Task to carry out: Rewrite the listing so that "purple" is changed to "green" and everything else stays the same.
==== Records for this task ====
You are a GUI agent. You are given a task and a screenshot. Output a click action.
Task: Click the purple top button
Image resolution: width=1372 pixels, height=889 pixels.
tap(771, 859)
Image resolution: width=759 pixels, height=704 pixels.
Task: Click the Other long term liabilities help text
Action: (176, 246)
====
Exercise solution:
You are a GUI agent. You are given a task and a screenshot. Output a click action.
Task: Click the green top button
Image resolution: width=1372 pixels, height=889 pixels.
tap(771, 859)
Image resolution: width=759 pixels, height=704 pixels.
Task: Click the Other long term liabilities help text
Action: (176, 246)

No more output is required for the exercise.